4) Current successful licences are all based on existing crossovers between RPGers and other fandoms. This almost never grabs anyone new. Freeform games are usually starved for well-developed, game specific soft content, however. Basically, companies need to start paying for fluff and setting again. This runs contrary to what the majority of game designers and hardcore fans believe, but they're wrong. The collapse of a unitary D&D and the rise of casual freeform proves that the last decade's obsession with building a "better mousetrap" of game systems was a self-indulgent effort that appealed to existing RPG greybeards. The fact is that setting/narrative context is the necessary unifying factor, not systems. The entire project of innovating through system first has had a decade to make a breakthrough.
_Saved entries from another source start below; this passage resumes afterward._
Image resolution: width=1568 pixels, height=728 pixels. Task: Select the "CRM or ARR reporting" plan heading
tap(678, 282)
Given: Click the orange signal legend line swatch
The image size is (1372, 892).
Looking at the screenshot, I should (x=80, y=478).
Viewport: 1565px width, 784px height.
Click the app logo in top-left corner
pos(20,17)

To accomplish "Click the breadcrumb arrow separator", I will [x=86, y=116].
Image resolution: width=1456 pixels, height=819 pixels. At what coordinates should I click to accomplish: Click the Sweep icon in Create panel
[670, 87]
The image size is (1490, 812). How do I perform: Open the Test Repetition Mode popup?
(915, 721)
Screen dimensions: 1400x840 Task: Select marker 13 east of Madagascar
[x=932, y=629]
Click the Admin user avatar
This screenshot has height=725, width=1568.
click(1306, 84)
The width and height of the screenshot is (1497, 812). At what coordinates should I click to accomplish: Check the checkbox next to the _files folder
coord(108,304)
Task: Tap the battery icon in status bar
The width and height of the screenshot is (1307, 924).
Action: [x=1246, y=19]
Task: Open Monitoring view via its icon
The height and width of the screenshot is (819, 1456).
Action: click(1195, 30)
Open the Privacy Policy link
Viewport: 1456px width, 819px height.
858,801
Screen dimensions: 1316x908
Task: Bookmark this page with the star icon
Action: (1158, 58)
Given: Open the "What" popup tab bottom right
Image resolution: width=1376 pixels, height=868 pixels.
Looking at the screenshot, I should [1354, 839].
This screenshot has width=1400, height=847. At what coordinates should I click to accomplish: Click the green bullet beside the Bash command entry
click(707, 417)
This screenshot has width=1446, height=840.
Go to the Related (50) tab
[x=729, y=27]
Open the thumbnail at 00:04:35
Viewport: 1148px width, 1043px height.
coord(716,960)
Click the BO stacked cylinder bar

It failed.
5 and 6) It's about time we acknowledged the huge number of people who are not waiting to play through a top down software product, but are already doing so through free stuff. Since these tools are always changing, your community hub needs to stay constantly updated, providing play sites and advice.

The big challenge is to build a profitable business model from it. The idea of paying for *any* element of an information-centric pursuit is pretty much alien to young people. If you look at conversations that younger gamers actually have about acquiring games, it's all about filesharing -- there is a distinct contempt for the idea of paying for anything.

In all cases, the trick is to produce something that new consumers want, but can't make themselves. The solution may be some subscription-based freemium model, where the core of the game is free, but the ongoing content/support stream costs money. Lots of people hate that -- I'm not fond of this sort of thing myself -- but current RPG consumers have basically purchased as much as they're going to, and lots of people have less money than they used to.